• _Requirement_
Please repeat, word for word, the stretch of the items from the line containing "You are a GUI" through the last line of the items.

Start of Records to use

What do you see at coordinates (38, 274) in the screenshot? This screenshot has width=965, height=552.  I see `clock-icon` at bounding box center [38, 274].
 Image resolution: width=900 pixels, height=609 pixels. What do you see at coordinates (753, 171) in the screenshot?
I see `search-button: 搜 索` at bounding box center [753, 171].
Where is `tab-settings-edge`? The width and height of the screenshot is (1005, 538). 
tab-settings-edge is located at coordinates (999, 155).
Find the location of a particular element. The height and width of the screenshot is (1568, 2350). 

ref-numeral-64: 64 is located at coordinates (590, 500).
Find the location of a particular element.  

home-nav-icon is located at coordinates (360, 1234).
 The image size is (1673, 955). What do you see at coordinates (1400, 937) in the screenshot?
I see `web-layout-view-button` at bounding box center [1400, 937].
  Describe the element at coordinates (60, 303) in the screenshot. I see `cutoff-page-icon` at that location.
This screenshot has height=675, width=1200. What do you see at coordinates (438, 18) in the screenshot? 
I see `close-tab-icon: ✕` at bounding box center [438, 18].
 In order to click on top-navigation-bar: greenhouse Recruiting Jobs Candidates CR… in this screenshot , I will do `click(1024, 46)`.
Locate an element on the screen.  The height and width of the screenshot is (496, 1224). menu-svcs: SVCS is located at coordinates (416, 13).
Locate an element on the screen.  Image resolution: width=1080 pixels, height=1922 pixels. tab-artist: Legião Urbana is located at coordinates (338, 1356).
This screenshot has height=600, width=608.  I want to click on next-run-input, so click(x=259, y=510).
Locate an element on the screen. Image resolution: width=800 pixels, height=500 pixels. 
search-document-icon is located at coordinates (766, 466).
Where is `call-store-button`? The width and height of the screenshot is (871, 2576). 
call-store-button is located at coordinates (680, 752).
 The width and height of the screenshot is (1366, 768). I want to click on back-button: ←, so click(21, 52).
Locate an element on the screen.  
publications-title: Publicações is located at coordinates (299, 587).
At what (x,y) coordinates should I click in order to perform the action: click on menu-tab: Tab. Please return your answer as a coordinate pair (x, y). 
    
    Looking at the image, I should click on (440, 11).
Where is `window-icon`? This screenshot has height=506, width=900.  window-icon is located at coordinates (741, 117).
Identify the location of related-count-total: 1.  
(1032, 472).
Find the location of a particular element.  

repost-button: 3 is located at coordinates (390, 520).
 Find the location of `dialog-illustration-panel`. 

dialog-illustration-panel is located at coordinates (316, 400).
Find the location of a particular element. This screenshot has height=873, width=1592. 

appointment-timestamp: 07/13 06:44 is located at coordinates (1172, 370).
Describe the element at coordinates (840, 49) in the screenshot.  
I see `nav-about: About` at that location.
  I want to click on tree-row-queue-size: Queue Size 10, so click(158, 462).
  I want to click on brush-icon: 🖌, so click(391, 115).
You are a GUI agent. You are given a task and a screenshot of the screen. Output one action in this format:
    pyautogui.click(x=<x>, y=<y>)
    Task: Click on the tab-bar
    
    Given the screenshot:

End of Records to use

• _Solution below_
You are a GUI agent. You are given a task and a screenshot of the screen. Output one action in this format:
    pyautogui.click(x=<x>, y=<y>)
    Task: Click on the tab-bar
    
    Given the screenshot:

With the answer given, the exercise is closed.